Nurses (Photo by Morsa Images/Getty Images)
Can a workforce strategy solve the NHS’ staffing crisis?
Staff shortages in the NHS are nothing new. It has been a chronic issue affecting the NHS since cuts made to training budgets in 2010 and 2011; heightened by existing pay restraint, staff morale and workload issues. But recent events and detrimental government policy are only exacerbating the situation. The TUC is calling for a workforce strategy that responds to those challenges.
The ONS shows that between 2013 and 2015 there was a 50% increase in nursing vacancies from 12,513 to 18,714. That number currently stands at 24,000. It’s no surprise, then, that every single UK hospital now has a shortage of nurses.
The NHS Support Federation and TUC report is illustrative:
- 75% of A&E nurses said their shift did not meet the NICE recommended ratio of at least two registered nurses to one trauma patient.
- The Royal College of Midwives (RCM) found midwives were driven away from the NHS by excessive workloads and poor staffing levels, many citing safety as an issue. 80% of heads of midwifery reported vacancies in their unit.

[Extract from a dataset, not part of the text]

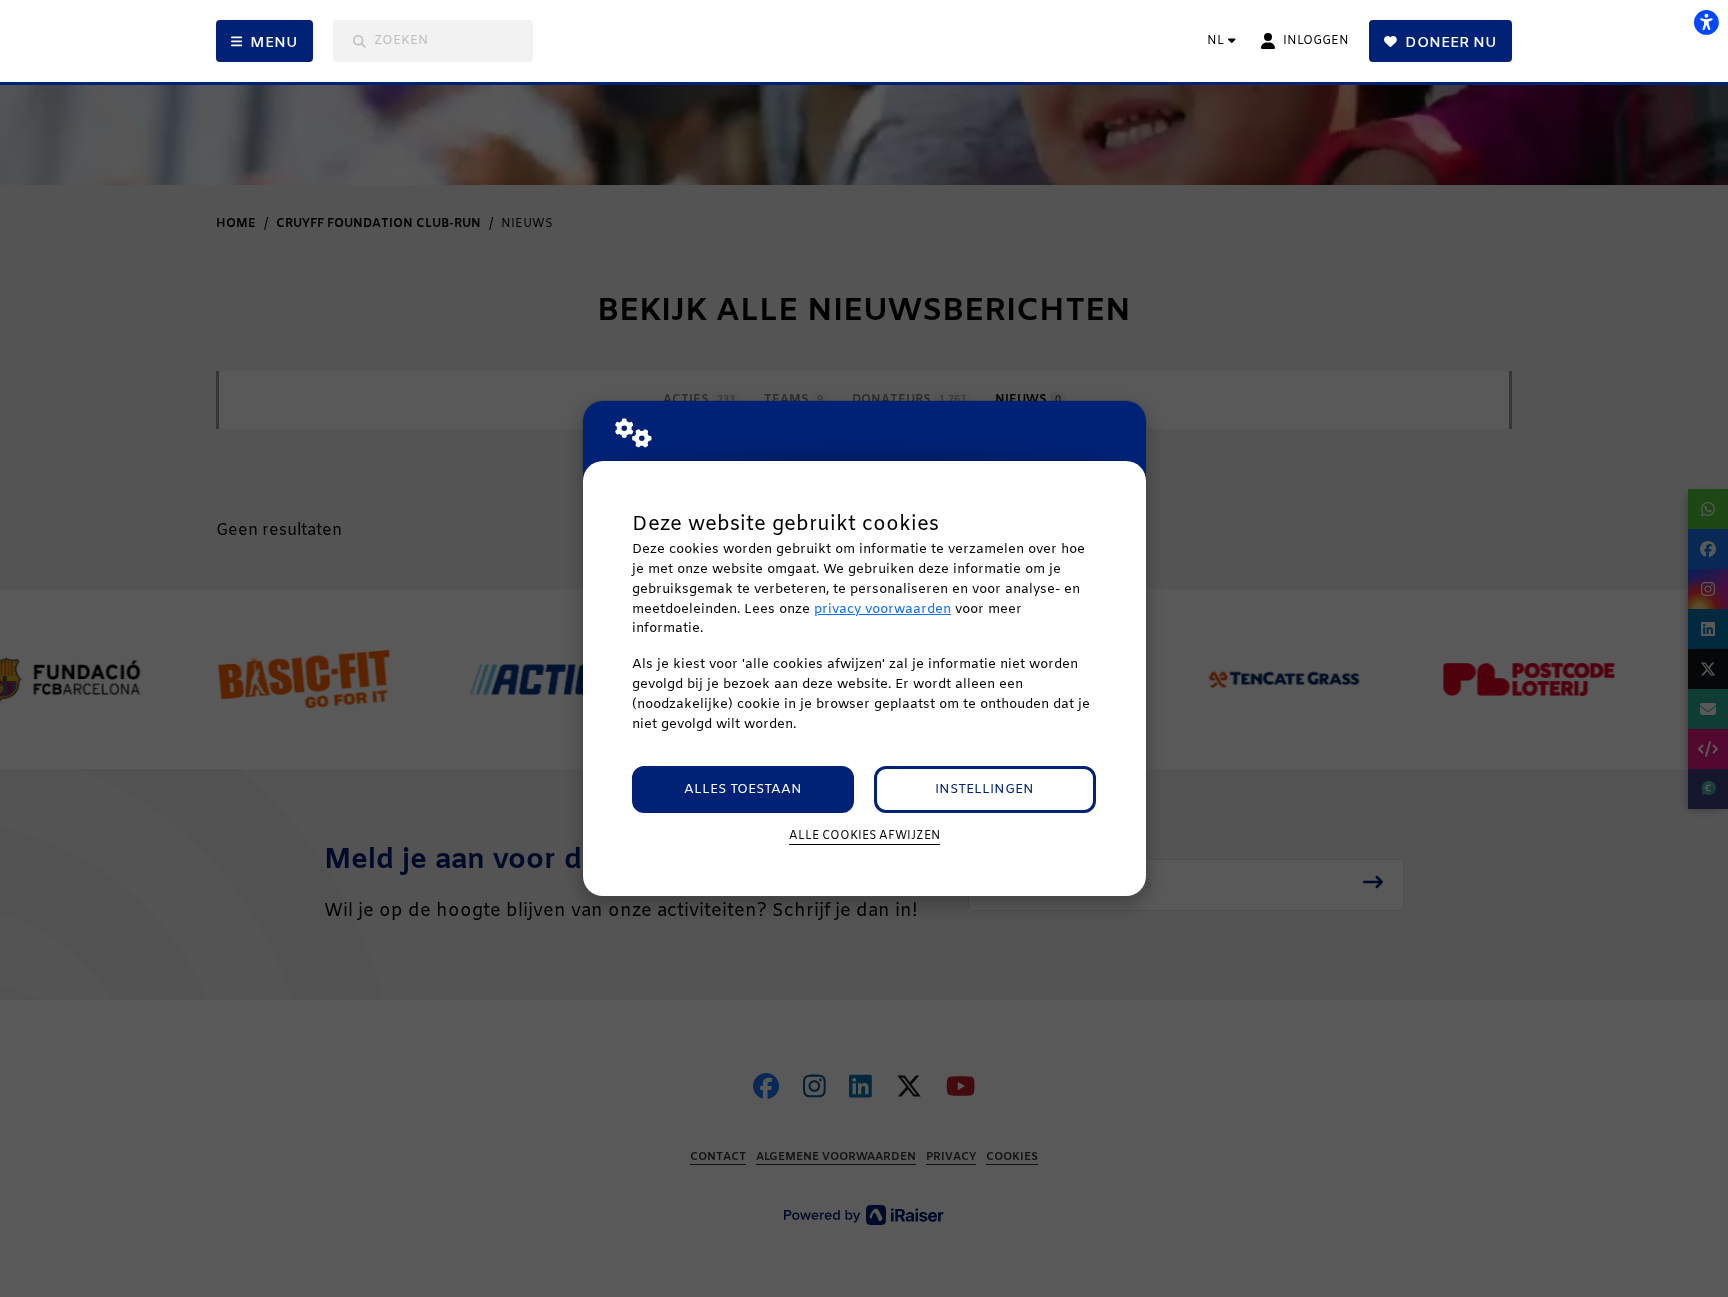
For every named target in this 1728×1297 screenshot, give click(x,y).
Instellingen (984, 789)
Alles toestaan (743, 789)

- The Royal College of GPs (RCGP) warned that by 2020 the UK will face a shortfall of nearly 10,000 GPs, with one in 15 practices closing. At the same time, it’s been discovered that 15% of all A&Es are now facing closure.
There’s also increased pressures on the NHS, presented by a growing population and a higher proportion of over-65’s, often with long term conditions. With workforce shortages – staff have consistently complained of deteriorating patient care. Patients have been left unwashed, unmonitored and without crucial medications. It sets alarm bells ringing and reminds us of the Mid-Staffordshire scandal.

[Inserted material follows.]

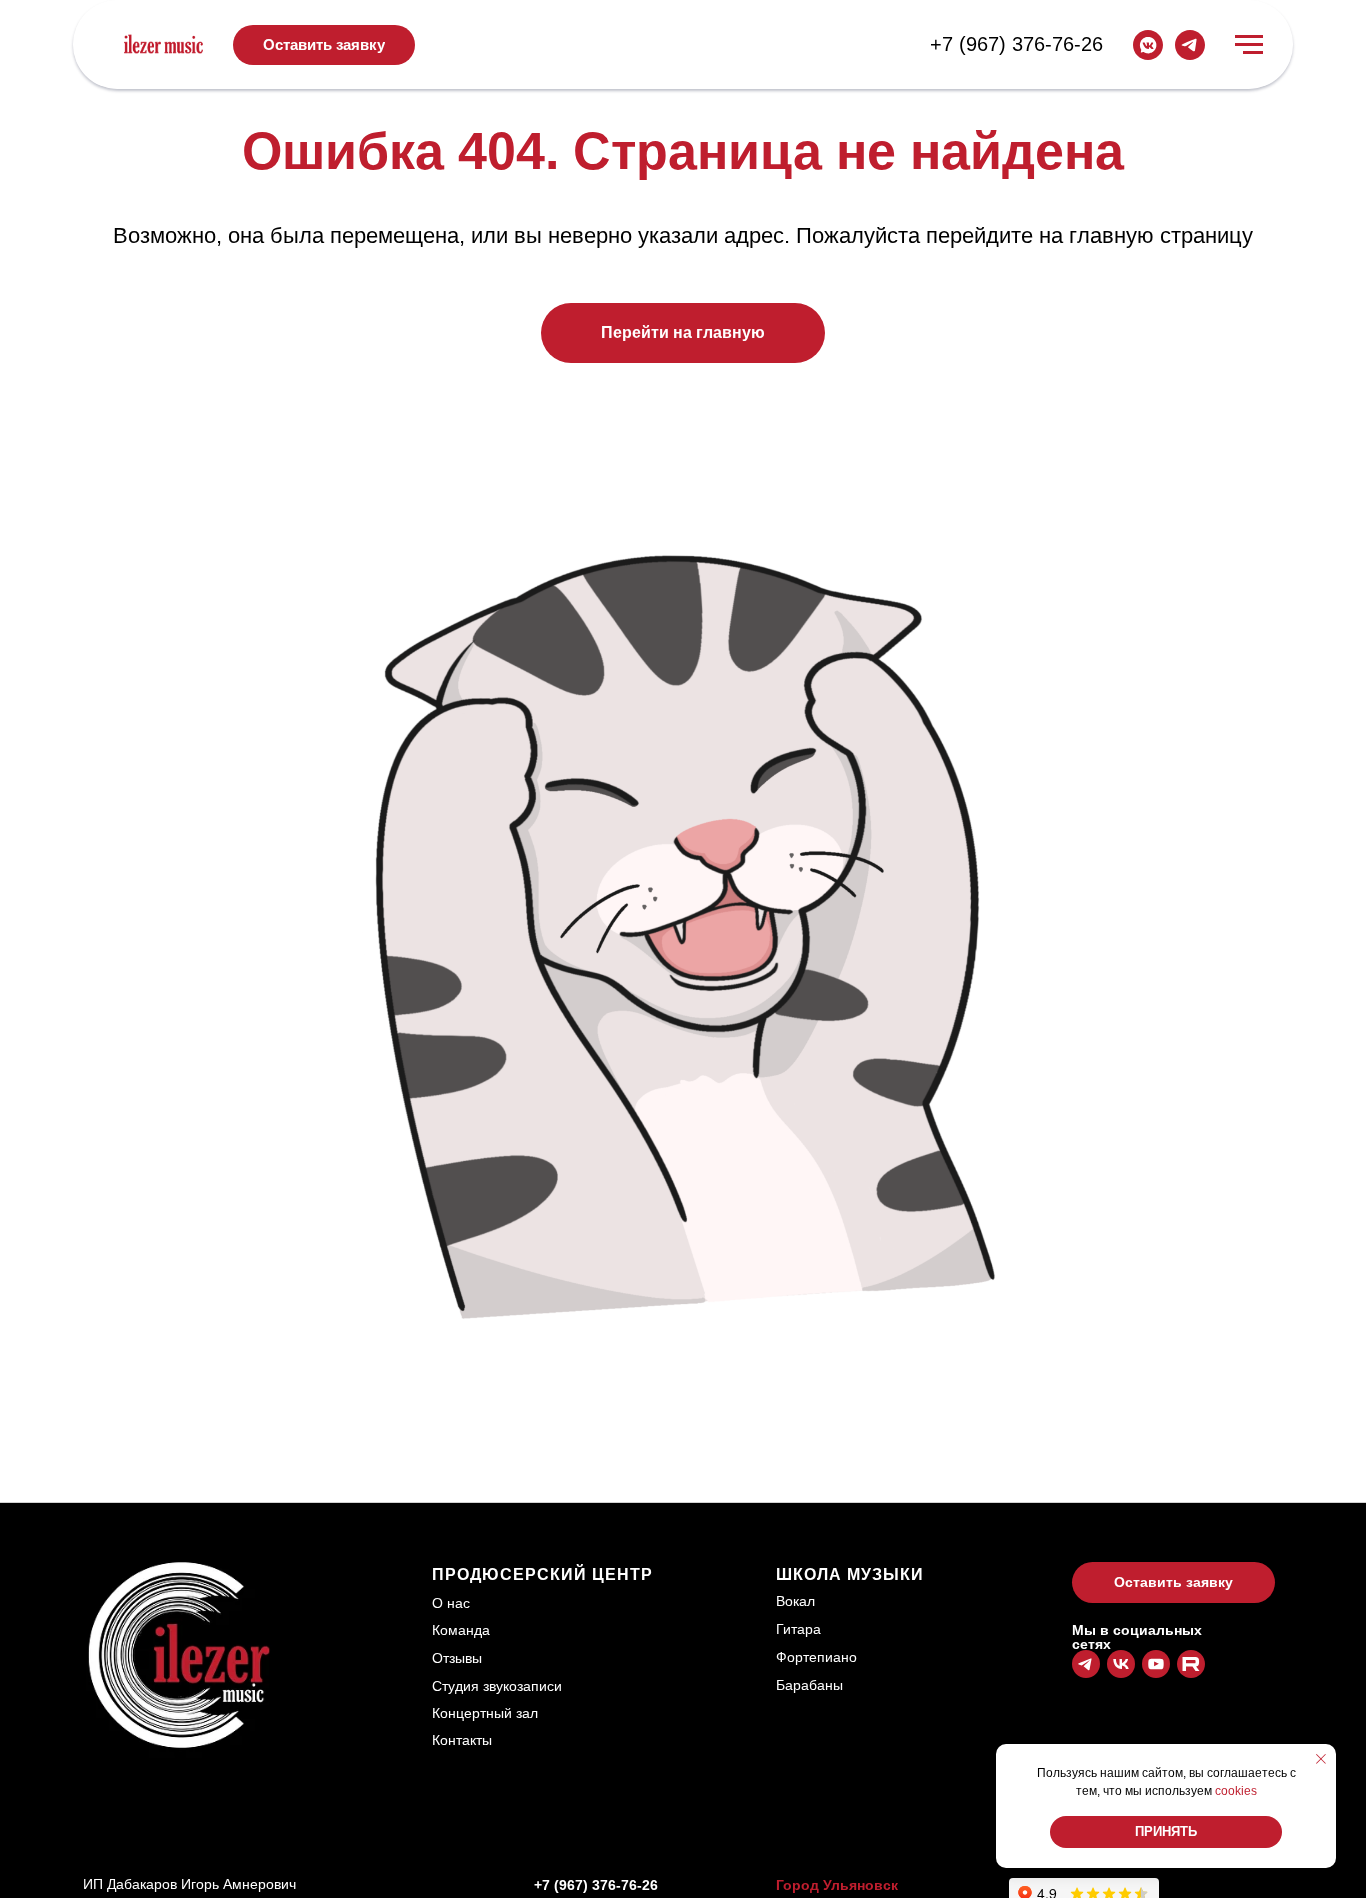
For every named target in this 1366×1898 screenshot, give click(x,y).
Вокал (795, 1601)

The government should be learning from its history. But is it? The worry is that numbers in staffing will only dwindle further by recent regressive issues.
End to student bursaries
The government’s abolition of NHS bursaries led to a 23% fall in applications to nursing and midwifery courses in the first year. All non-repayable NHS bursaries have been replaced with income-contingent loans. Students enrolling from 2017 are required to pay the full tuition fee of £9,000 – an estimated increase of 71% total costs incurred by a single student.
As well as overall reduction in applications due to the cost, many students either suffer from in-course attrition and drop-out or don’t pursue the profession upon completion.

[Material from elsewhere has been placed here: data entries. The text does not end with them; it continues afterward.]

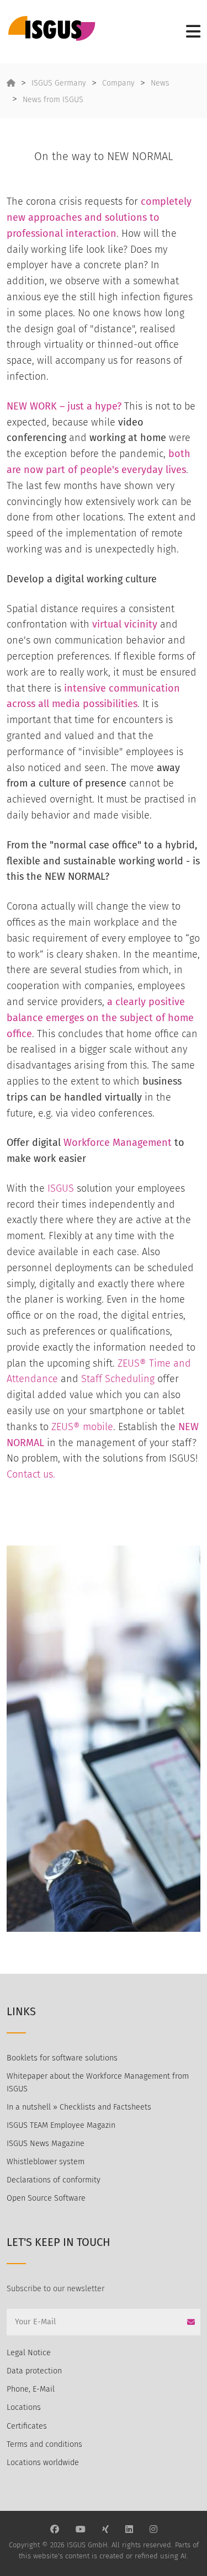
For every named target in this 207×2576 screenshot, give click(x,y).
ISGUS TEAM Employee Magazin (61, 2125)
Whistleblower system (45, 2161)
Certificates (27, 2426)
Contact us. (31, 1474)
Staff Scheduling (118, 1379)
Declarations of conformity (53, 2180)
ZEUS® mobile (82, 1427)
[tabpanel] (103, 1738)
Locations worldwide (43, 2462)
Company (118, 83)
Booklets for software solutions (62, 2058)
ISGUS (60, 1188)
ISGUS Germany (58, 83)
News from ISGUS (53, 99)
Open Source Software (46, 2198)
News (160, 83)
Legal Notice (29, 2352)
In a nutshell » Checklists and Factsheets (79, 2107)
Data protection (34, 2371)
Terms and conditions (44, 2444)
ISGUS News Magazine (45, 2143)
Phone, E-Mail (31, 2389)
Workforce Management (117, 1142)
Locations (24, 2407)
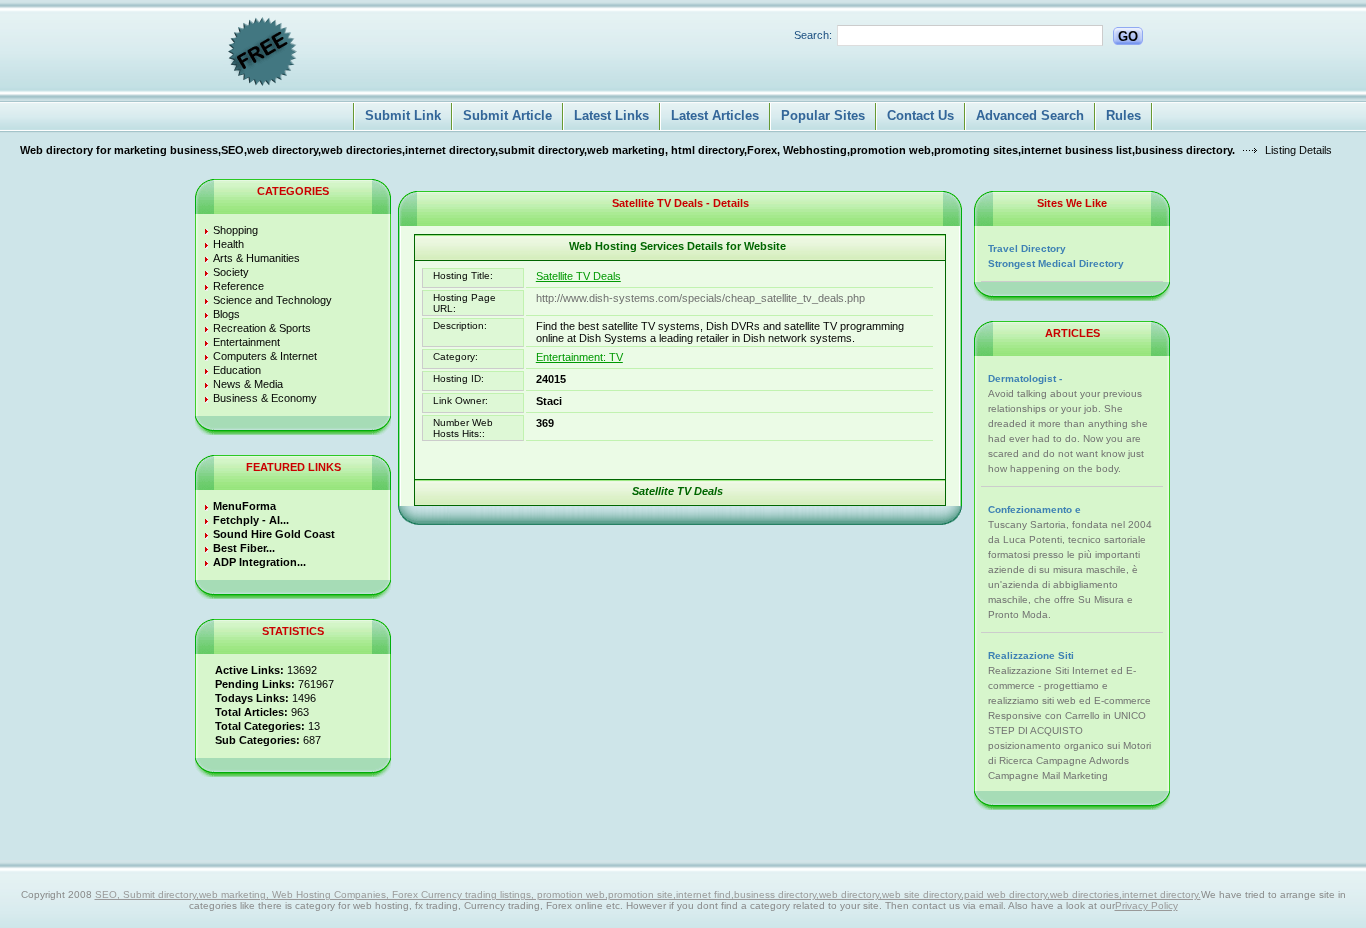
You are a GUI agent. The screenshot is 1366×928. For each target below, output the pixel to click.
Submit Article (507, 115)
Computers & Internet (265, 356)
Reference (238, 286)
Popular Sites (823, 115)
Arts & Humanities (256, 258)
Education (237, 370)
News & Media (248, 384)
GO (1128, 36)
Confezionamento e (1034, 509)
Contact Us (920, 115)
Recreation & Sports (262, 328)
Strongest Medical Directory (1056, 263)
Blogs (226, 314)
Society (231, 272)
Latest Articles (715, 115)
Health (228, 244)
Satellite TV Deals (578, 276)
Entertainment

The benefit to Higher Education Institutions (HEI) is also uncertain. That’s because any income generated from tuition fees will be used to fund bursaries. The Exchequer will also only be better off by £534m per cohort, and that’s only if students in nursing, midwifery and in Allied Health Professions achieve comparable post-graduate earnings as other graduates. Furthermore, the desired cost savings could all be wiped out altogether with the medium-term dependency on Agency staff. And that’s been the story for some time!
Decline in EU applicants
And then there came Brexit…
There’s been a decline in both domestic (5%) and EU applicants (7%) for nursing vacancies. The EU numbers are particularly worrying – coming after four years of 5-7% growth in applications. Could EU nurses be turning their backs on Britain?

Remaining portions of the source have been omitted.